→ **ACTION ITEM**: Resume the short essay on drivers of human behavior from its last sentence. Add further entries in the same pattern: a named effect, a brief description, and a takeaway introduced by a dash.

→ **TEXT BLOCK**:
Chameleon, Placebo, Hostility

I collect random interesting drivers of human behavior. Sometimes they give me an idea for this missive, sometimes they fit into a talk, and sometimes they are a great idea that helps me advise senior executives more effectively. Others are ideas that I’m sure will be useful for something sooner or later. While paging through a pile of such things I came across a few that have great management import but don’t jog my mind into writing a long piece about them. So…today I have a few random behavior drivers for you to ponder.

Chameleon Effect: research shows that if you mimic someone’s behavior you’ll like them more…and they you. –If you want someone to go away, do the opposite?

Fake Close Buttons: lots of crosswalk and elevator door-close buttons are fakes. They don’t do anything to speed up the door. They do give the impatient close button pusher the sense that they are doing something…and seem to make them think the door will close sooner.  –Give people something to do even if it has no effect, and calm them down.

Placebo Effect: A drug study told patients two drugs cost $100 and $1500 respectively. Those given the more expensive drug showed greater improvement. Both were placebos. Even better, those told they took the more expensive placebo did almost as well as those given the real drug. –If people believe something strongly their mind will do amazing things with their body.

→ **RECORDED INFORMATION**:

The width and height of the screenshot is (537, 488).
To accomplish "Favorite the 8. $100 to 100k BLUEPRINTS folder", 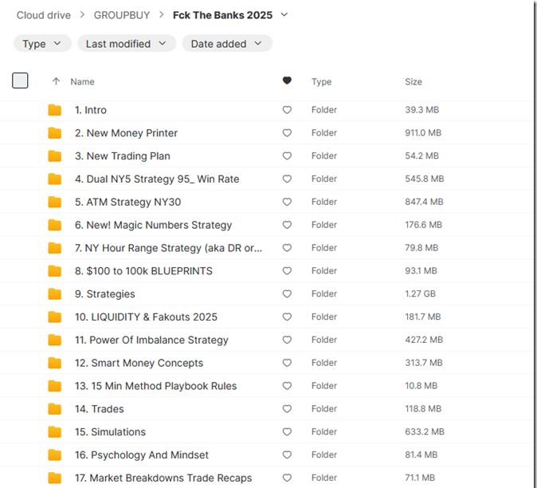I will pyautogui.click(x=287, y=271).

→ **OUTPUT FOR THIS EXERCISE**:
Color: red prompts people to focus on the shapes within an image while gray prompts them to focus on the composite image. –Think about this, gray causes us to focus on the forest while red causes us to focus on the trees.

Campbell’s Law: The more a given metric is used to measure performance, the less reliable it becomes as a measure of success. Why? People focus on what improves the measured metric while ignoring other things, sometimes to the point of cheating. –A problem with the current student standardized testing?

Hostile Attribution Bias: Our tendency to err on the side of assuming malevolence in the intentions of others. It ratchets up because the more we sense hostility in others the more aggressive we tend to be in return. –Stop the escalation…take a few deep breaths and count to 100 before responding to imagined slights.

I mention these six because of their management importance. All have the ability to significantly impact the performance of you and those around you for good or bad. Something for you to ponder as you wonder why minor events seem to set off major explosions in people you know or why some people always hit their numbers but are still lousy employees.